En raison de la complexité des mécanismes d’action des antidépresseurs, il faut souvent attendre quelques semaines (généralement 3 ou 4, parfois un peu plus) avant d’en ressentir les effets bénéfiques. Le traitement d’un épisode dépressif comporte deux phases :
• la phase aiguë, dont l’objectif est la disparition des symptômes, dure de 6 à 12 semaines ;
• la phase de consolidation, dont l’objectif est de stabiliser l’amélioration des symptômes, dure entre 4 et 6 mois (en fonction des symptômes et du nombre d’épisodes précédents). L’arrêt du traitement pendant cette période critique fait courir un risque très élevé de réapparition des symptômes. C’est pour cela qu’il est indispensable de poursuivre le traitement, même après la disparition des symptômes, conformément à l’avis du médecin.
Les médicaments antidépresseurs ne créent pas de dépendance physique. Toutefois, il peut être difficile d’envisager d’arrêter le traitement. Dans tous les cas, l’arrêt doit être progressif et « préparé » avec le médecin. Il se déroule habituellement sur quelques semaines. Si, pendant cette période d’arrêt progressif, les symptômes réapparaissent, il est nécessaire de consulter immédiatement son médecin qui proposera habituellement de reprendre le traitement à la dose efficace.
Quelques symptômes peuvent apparaître en cas d’arrêt brutal d’un traitement antidépresseur : anxiété, irritabilité, syndrome pseudo-grippal (frissons, fièvre, fatigue, mal aux muscles…), cauchemars, insomnie, nausées, sensations de vertiges… Ces symptômes ne doivent pas être confondus avec ceux de la dépression. Ils apparaissent généralement dans les 4 jours suivant l’arrêt et durent rarement au-delà d’une semaine.
Un suivi régulier par un médecin est nécessaire lorsque l’on prend un traitement antidépresseur. Le suivi est particulièrement utile :
• quelques jours après la mise en route du traitement et au cours des deux premières semaines pour faire un point sur la tolérance du médicament et l’évolution des problèmes ;
• vers 4 semaines après la mise en route du traitement pour faire un point sur son efficacité ;
• régulièrement durant les 6 - 8 mois qui suivent la mise en route du traitement (période pendant laquelle le risque de réapparition des symptômes est maximal). De façon générale, tout traitement antidépresseur doit être accompagné d’informations sur la dépression et le traitement et d’un soutien relationnel. La qualité de la relation établie entre le médecin et la personne est déterminante.

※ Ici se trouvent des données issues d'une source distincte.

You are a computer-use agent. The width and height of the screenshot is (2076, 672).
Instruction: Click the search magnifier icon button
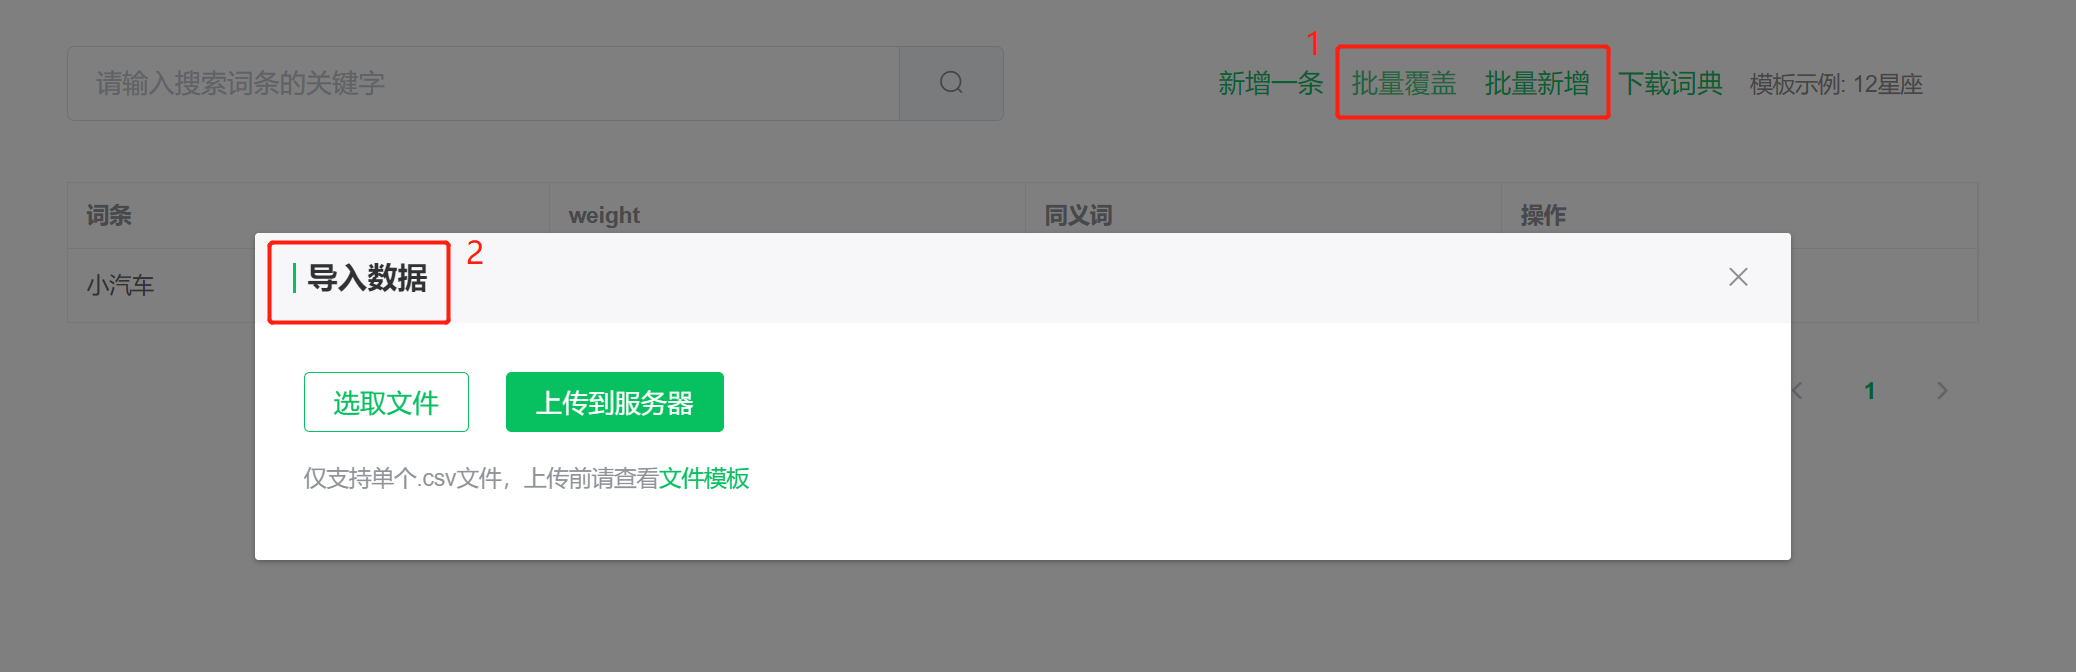(951, 83)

Pour soulager rapidement l’angoisse, le médecin peut prescrire en début de traitement un médicament anxiolytique (« tranquillisant »). Mais cette prescription doit être temporaire. Les anxiolytiques ne soignent pas la dépression et ne doivent pas être pris pendant plus de quelques semaines. Au-delà , leur action est diminuée et le risque de dépendance physique est réel (ce qui n’est pas le cas, on l’a vu, avec les antidépresseurs). Parfois, en fonction du type de dépression, d’autres médicaments pourront être prescrits, notamment des stabilisateurs de l’humeur.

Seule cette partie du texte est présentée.